[Stored entries]
-*-

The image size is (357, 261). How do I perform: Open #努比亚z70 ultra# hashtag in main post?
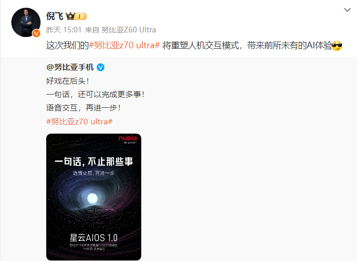[x=124, y=45]
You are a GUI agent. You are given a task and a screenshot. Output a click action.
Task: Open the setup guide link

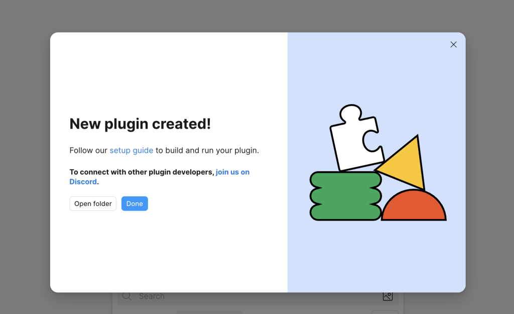[131, 150]
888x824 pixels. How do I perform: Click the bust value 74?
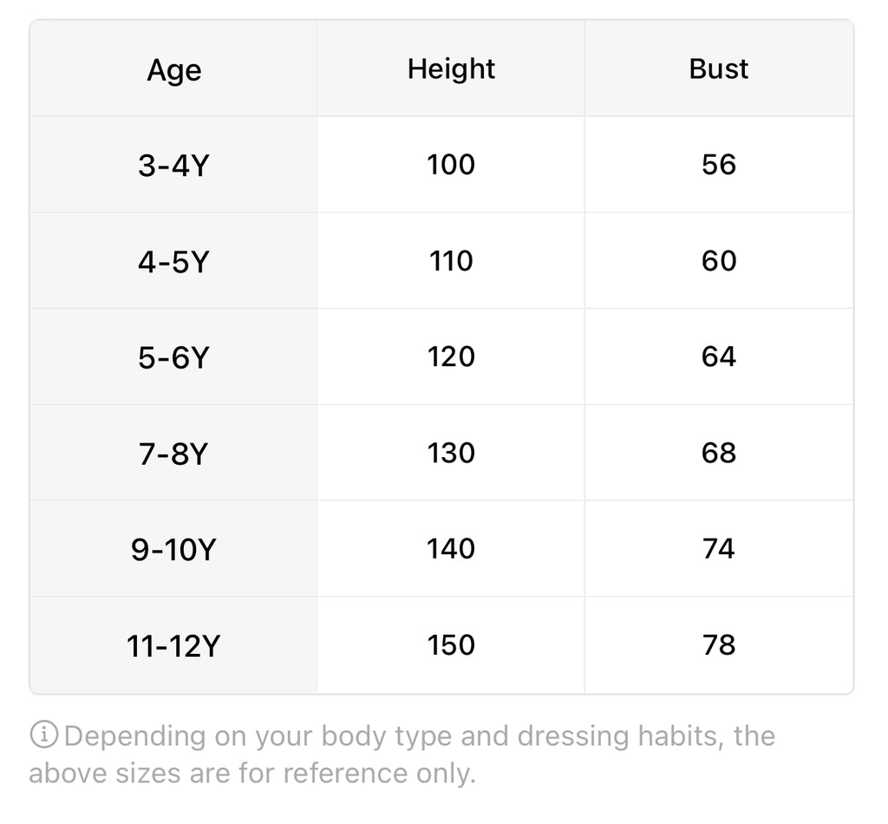718,549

-*-

• _Directions_
Begin with the line containing "You are a GUI", stop at the last line of the records above, and copy every line in between exactly, both ends included, with no pictures.

• _Answer section_
You are a GUI agent. You are given a task and a screenshot. Output a click action.
Task: Open the setup guide link

[131, 150]
888x824 pixels. How do I perform: Click the bust value 74?
718,549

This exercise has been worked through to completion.